Supplies of ultra-low sulfur diesel in the U.S. East Coast may be tight for a year or more because of refinery shutdowns and transportation constraints hampering shipping from the Gulf Coast, the Energy Department said.

Diesel will be “the most challenging product to replace as there are few alternative supply sources outside of the U.S. Gulf Coast,” the department said today in a report. The Northeast will also see its consumption of ULSD increase by 20 percent on average because of stricter requirements for heating oil sulfur content that start in July in New York.

Infrastructure changes will be necessary to accommodate the changing product flow as the need for imports into the East Coast increases, the department said. Companies may delay making significant investments in new logistical arrangements until they know the status of Sunoco Inc.’s Philadelphia refinery, according to the report.

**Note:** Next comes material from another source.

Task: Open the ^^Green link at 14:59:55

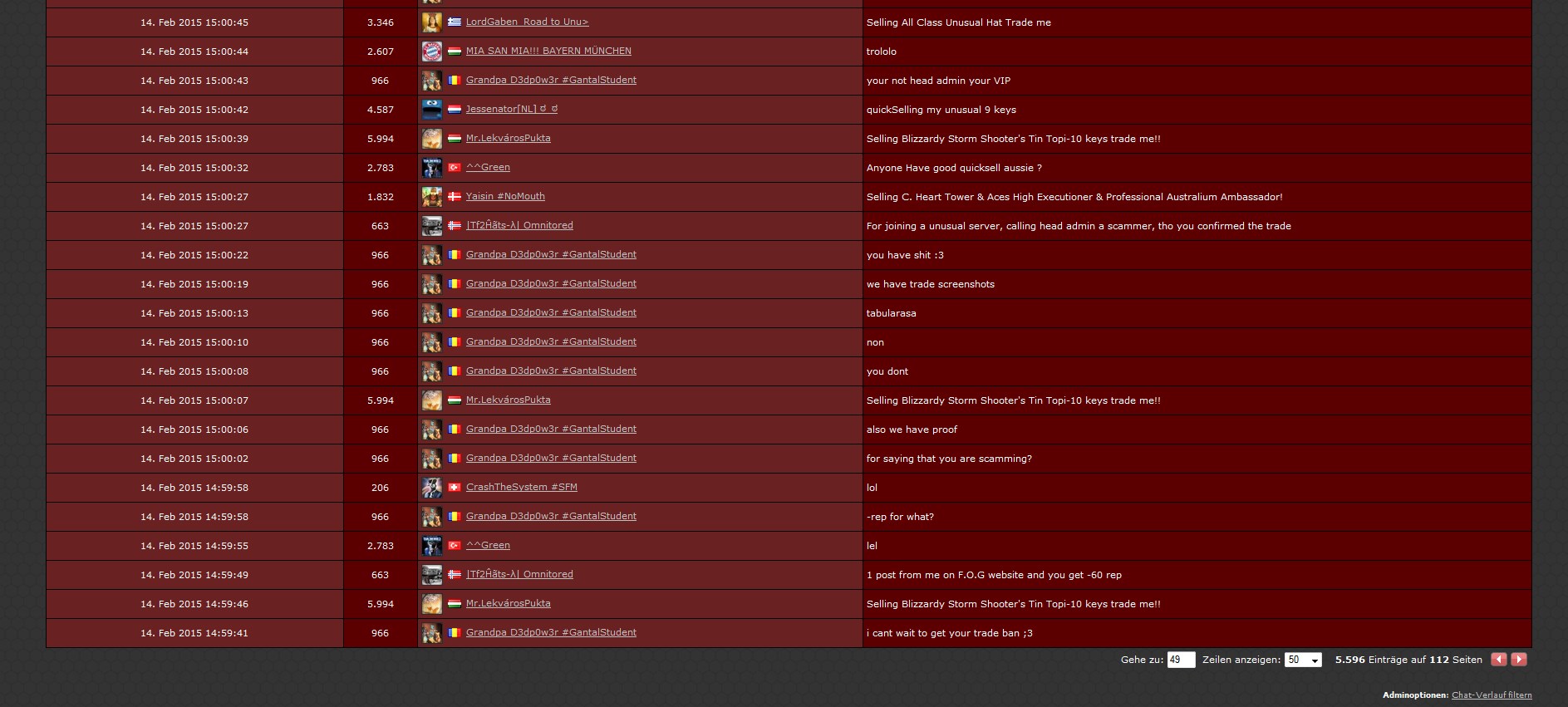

Sunoco Inc. and ConocoPhillips have idled two Pennsylvania refineries and Sunoco plans to shut its Philadelphia plant by June if it can’t find a buyer. The three refineries together represent about 50 percent of total East Coast refining capacity.

The closure of the Philadelphia plant may leave the East Coast short 240,000 barrels a day of gasoline next year, according to the report. The combination of the plant shutdown and tighter regulations will curtail diesel supply by 180,000 barrels daily, the department said.